The particular pathway for STx has been elucidated.   It seems that STx consists of two protein subunits A and B, where A exerts toxic effects and is bound to subunit B.  Once inside the cell, this complex moves through the cellular endosomes, Golgi apparatus and the endoplasmic reticulum (ER) and finally to the cell cytoplasm where the target ribosomes are found.  It also has been demonstrated that a Golgi protein, GPP130, is critical for the transport of this toxin.
Doctor Somshuvra Mukhopadhyay and his colleagues from the Department of Biological Sciences at Carnegie Melton University in Pittsburgh, PA have shown that exposure of cells in culture to 50 to 500 micromoles of Manganese (Mn)  induces the degradation of GPP130.  In addition, this particular effect is unique to STx – Manganese has no impact on the cholera toxin, for example.  As would be expected, the cultured cells grown with Mn present, were protected from the harmful effects of STx.
If this approach works for mammalian cells in culture, one would suspect that Mn would protect whole animals from the toxin as well.  In fact, mice treated with nontoxic amounts of Mn were shown to be free of disease when exposed to the lethal toxin.  This an exciting finding that may prove to be of great benefit in the treatment of shiga toxicosis.

Monday, March 12, 2012

The Human Genome Holds Many Secrets

Ever since the extraordinary breakthrough that involved the complete sequencing of the human genome, many intriguing and heretofore unknown aspects of human genetic history have been uncovered.   One of the most exciting and interesting discoveries is that members of the human species may well have interbred with so-called archaic peoples of the past.

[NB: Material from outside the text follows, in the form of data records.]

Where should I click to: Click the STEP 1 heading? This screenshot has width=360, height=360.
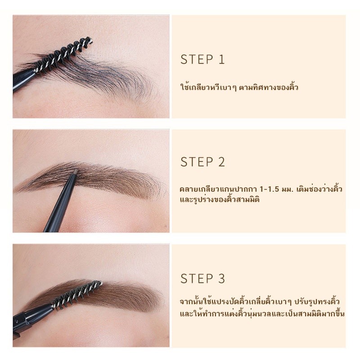(x=202, y=59)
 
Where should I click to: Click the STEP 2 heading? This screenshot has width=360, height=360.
(x=202, y=162)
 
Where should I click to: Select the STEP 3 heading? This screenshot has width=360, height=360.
(x=202, y=279)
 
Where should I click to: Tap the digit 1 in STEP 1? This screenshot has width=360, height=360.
(x=221, y=59)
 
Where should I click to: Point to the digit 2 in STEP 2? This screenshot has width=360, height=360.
(x=221, y=162)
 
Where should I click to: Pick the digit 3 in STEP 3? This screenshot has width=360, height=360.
(x=221, y=279)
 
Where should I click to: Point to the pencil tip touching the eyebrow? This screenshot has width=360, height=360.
(x=75, y=171)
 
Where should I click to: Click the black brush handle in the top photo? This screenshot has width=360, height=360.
(x=24, y=79)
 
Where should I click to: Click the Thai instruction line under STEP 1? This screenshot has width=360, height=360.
(x=239, y=87)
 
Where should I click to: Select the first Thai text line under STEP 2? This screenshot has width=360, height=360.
(x=261, y=189)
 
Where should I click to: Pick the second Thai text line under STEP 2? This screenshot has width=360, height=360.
(x=220, y=199)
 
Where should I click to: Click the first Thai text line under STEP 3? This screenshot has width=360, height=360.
(x=260, y=302)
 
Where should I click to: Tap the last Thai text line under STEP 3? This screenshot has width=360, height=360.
(x=262, y=313)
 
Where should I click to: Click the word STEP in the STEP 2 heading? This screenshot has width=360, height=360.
(x=197, y=162)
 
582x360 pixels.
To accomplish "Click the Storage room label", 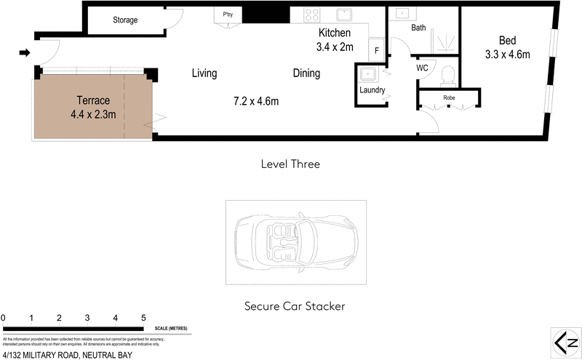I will coord(125,20).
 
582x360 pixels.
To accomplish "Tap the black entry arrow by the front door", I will coord(24,52).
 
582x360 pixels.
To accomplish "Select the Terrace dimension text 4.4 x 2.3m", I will coord(92,113).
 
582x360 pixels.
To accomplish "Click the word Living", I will coord(204,73).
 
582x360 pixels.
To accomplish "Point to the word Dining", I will coord(306,73).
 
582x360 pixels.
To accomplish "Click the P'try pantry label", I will coord(227,13).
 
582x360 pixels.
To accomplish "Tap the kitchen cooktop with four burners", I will coord(313,15).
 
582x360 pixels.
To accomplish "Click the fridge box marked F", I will coord(376,50).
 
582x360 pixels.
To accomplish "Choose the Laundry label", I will coord(372,91).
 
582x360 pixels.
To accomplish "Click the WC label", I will coord(421,68).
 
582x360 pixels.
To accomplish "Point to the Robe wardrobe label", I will coord(449,97).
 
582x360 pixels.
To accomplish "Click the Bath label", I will coord(418,28).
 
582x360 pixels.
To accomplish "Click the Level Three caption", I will coord(290,164).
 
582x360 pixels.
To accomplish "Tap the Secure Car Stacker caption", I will coord(295,306).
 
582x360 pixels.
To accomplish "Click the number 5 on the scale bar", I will coord(143,318).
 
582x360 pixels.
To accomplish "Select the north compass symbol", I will coord(565,342).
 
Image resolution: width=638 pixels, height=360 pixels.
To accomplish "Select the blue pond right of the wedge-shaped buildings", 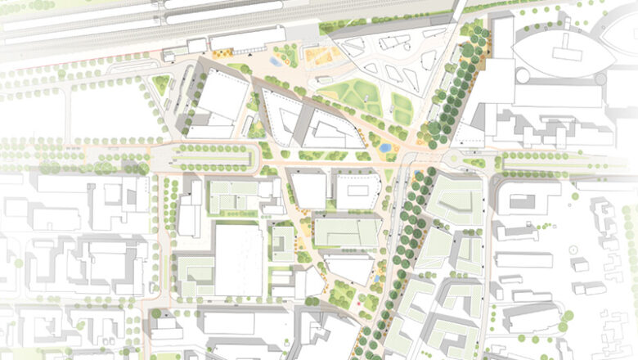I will tap(384, 149).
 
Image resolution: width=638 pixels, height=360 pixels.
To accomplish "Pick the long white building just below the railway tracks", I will tap(246, 39).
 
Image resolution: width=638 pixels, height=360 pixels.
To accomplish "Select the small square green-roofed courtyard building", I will tap(282, 244).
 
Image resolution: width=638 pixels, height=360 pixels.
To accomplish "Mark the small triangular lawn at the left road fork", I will tap(161, 83).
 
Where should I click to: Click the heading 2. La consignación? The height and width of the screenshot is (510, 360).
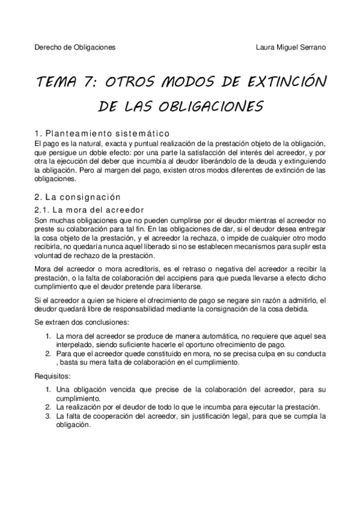coord(78,197)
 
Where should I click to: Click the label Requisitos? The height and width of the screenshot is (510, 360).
coord(53,376)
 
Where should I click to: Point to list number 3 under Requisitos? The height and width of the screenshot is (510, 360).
coord(48,416)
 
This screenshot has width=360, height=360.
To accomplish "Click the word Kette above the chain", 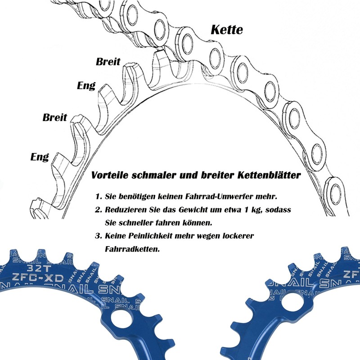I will (227, 30).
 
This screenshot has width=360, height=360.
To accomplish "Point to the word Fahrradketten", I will (132, 249).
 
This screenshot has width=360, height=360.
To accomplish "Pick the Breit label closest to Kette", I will (108, 62).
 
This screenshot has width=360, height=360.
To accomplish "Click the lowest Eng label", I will (40, 157).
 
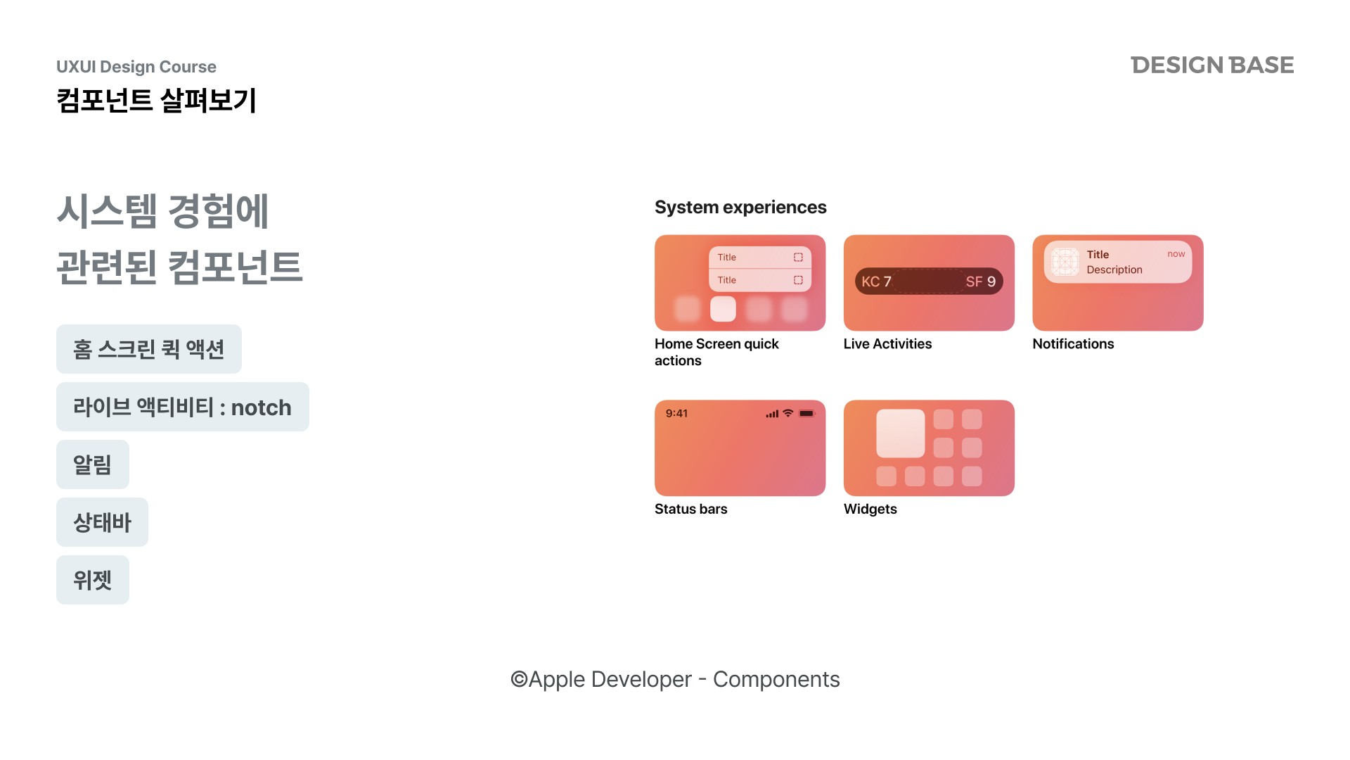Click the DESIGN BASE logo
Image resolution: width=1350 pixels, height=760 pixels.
1212,65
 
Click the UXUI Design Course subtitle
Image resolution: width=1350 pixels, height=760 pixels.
136,67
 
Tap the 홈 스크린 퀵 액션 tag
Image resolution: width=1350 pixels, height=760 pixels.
149,349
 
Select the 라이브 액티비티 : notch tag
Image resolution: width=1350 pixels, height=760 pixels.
183,407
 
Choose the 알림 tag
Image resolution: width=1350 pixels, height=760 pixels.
93,464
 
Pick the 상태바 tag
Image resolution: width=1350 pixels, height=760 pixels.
103,522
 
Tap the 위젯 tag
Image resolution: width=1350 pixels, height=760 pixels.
93,580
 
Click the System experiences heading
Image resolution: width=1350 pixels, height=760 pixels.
740,208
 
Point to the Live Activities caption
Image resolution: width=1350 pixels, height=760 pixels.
887,344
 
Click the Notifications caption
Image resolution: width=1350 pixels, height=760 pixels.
1073,344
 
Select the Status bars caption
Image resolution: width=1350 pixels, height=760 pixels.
690,509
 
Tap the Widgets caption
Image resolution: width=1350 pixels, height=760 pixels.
870,509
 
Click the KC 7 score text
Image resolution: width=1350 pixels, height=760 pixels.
877,281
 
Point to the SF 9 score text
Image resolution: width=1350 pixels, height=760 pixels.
981,281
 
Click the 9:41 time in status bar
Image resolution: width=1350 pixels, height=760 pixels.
676,413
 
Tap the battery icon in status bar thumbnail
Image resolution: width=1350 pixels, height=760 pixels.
807,413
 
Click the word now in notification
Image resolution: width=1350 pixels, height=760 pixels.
1176,254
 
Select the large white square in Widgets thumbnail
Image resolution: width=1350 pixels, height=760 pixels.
901,433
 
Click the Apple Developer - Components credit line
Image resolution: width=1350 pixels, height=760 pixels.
675,679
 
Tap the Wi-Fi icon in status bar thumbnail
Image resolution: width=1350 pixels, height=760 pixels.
788,413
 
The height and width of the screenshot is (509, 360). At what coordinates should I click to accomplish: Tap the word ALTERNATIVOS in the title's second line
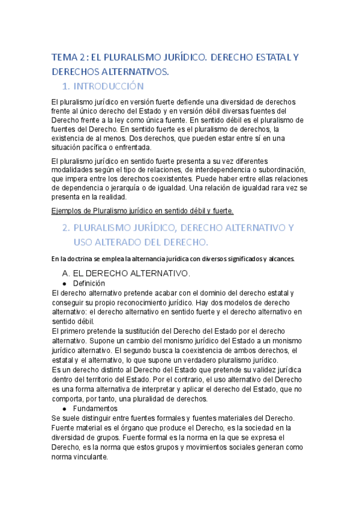pyautogui.click(x=134, y=72)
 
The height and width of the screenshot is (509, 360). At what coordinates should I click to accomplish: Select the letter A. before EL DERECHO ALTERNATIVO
pyautogui.click(x=67, y=274)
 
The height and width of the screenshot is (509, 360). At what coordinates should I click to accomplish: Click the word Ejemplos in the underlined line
pyautogui.click(x=69, y=211)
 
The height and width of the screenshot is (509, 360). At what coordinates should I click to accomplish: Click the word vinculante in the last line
pyautogui.click(x=89, y=456)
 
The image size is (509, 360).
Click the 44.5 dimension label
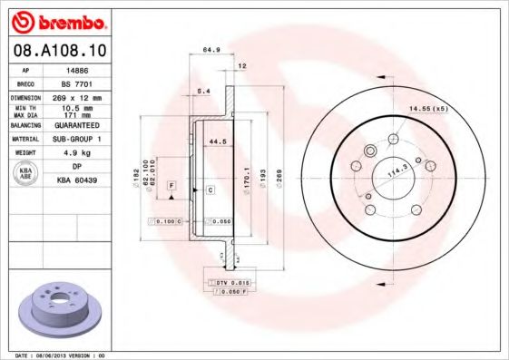[217, 142]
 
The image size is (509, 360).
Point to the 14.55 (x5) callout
[428, 109]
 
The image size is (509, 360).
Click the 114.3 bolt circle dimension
[396, 170]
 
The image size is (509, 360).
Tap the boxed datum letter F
[170, 185]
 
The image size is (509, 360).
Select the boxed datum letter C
[210, 190]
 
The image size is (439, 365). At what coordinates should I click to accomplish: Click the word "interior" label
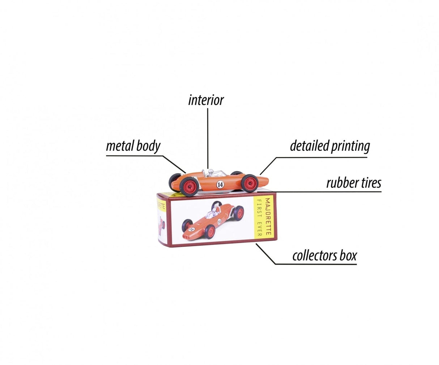[206, 100]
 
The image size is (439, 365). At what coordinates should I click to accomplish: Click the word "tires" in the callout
[370, 183]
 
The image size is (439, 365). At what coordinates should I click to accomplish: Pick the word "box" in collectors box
[348, 256]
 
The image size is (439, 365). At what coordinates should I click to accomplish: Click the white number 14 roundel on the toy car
[220, 184]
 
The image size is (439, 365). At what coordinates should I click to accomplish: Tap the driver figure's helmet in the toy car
[211, 171]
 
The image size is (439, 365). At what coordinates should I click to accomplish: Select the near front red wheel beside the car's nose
[249, 183]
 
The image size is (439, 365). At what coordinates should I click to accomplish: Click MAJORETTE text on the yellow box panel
[268, 217]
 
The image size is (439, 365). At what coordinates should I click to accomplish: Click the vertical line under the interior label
[208, 137]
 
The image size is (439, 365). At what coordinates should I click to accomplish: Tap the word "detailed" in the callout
[307, 146]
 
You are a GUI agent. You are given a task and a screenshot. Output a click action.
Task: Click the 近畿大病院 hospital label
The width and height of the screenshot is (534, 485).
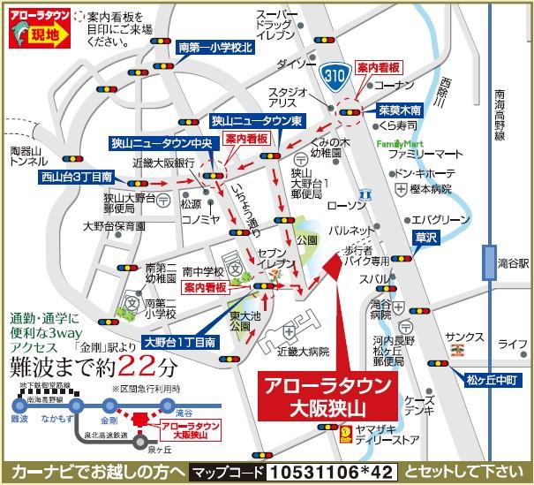[304, 352]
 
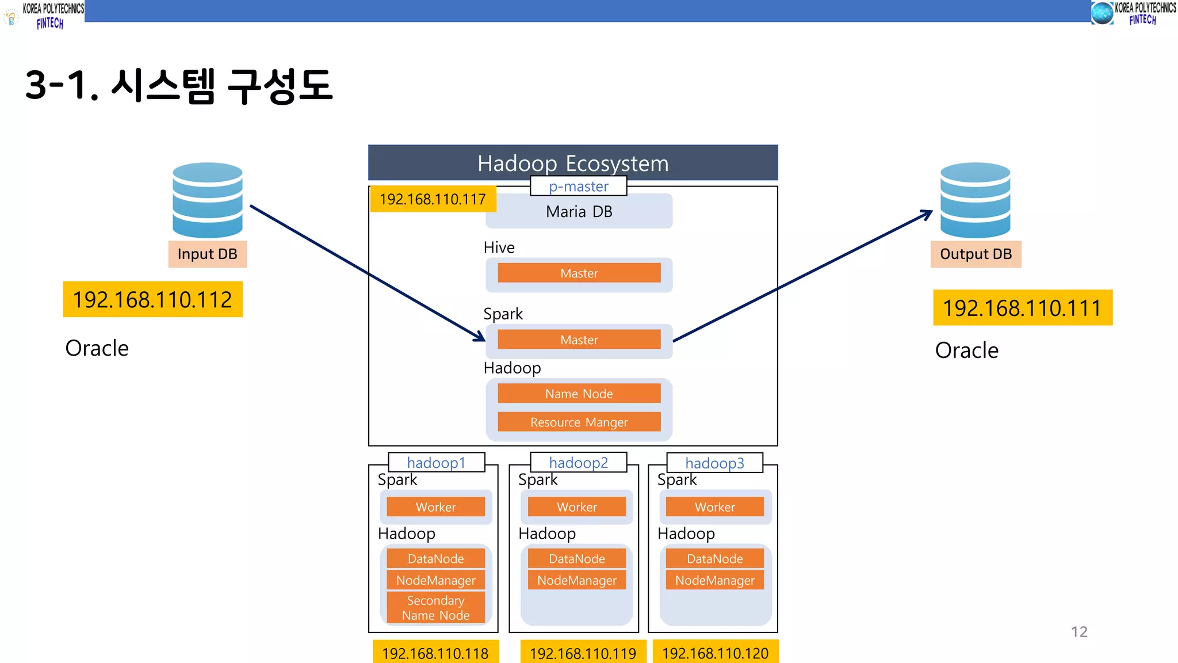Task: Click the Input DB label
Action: click(207, 254)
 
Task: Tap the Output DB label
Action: click(976, 254)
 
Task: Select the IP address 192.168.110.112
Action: click(152, 299)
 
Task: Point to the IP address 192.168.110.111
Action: click(1022, 308)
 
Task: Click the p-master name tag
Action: click(578, 186)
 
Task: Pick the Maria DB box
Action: click(579, 211)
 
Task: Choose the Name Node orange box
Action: click(579, 394)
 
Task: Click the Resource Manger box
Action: click(579, 422)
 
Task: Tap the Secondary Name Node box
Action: click(435, 608)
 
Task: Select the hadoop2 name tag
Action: click(578, 463)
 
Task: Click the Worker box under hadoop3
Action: click(714, 507)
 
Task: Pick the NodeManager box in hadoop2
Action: click(576, 580)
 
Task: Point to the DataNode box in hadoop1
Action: click(435, 558)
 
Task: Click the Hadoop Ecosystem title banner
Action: click(573, 163)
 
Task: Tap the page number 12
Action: click(1079, 632)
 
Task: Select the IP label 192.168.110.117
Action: click(433, 199)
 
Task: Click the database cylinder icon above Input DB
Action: click(207, 200)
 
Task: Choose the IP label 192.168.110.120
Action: click(715, 653)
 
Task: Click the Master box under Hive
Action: click(579, 273)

The picture of human evolution has proven to be not quite that simple.  Previous to recent findings, it was believed that about 100,000 years ago, early human migrated from their home in Africa to Europe and Asia displacing and ultimately replacing archaic peoples such as Neanderthals.  Evidence derived from an examination of the fossil evidence and supported by mitochondrial DNA studies seemed to support the view that there was no interbreeding between these divergent peoples.

Due to recent discoveries, however, this conclusion has proven to be fallacious.  As a result of genetic sequencing of Neanderthal nuclear DNA derived from fossil evidence and the subsequent comparison of this data with modern human nuclear DNA, Europeans and Asians have apparently inherited from 2% to 6% of their nuclear DNA from Neanderthals. 

In addition, by the end of 2010, a Russian led team found a 30,000 year old fossil finger bone of a young girl, and a tooth fragment from Denisova Cave in Siberia and reported the entire genomic sequence of a new archaic human species.  Studies of the DNA of scattered peoples throughout Southeast Asia demonstrate that they inherited approximately 5% of their DNA from the so-called "Denisovans" and 4% to 6% from Neanderthals. 

It is now evident that early humans interbred with archaic humans on at least three different occasions during their migration to other parts of the world.  These findings are of importance, for they help elucidate the complex nature and subtleties of human evolution.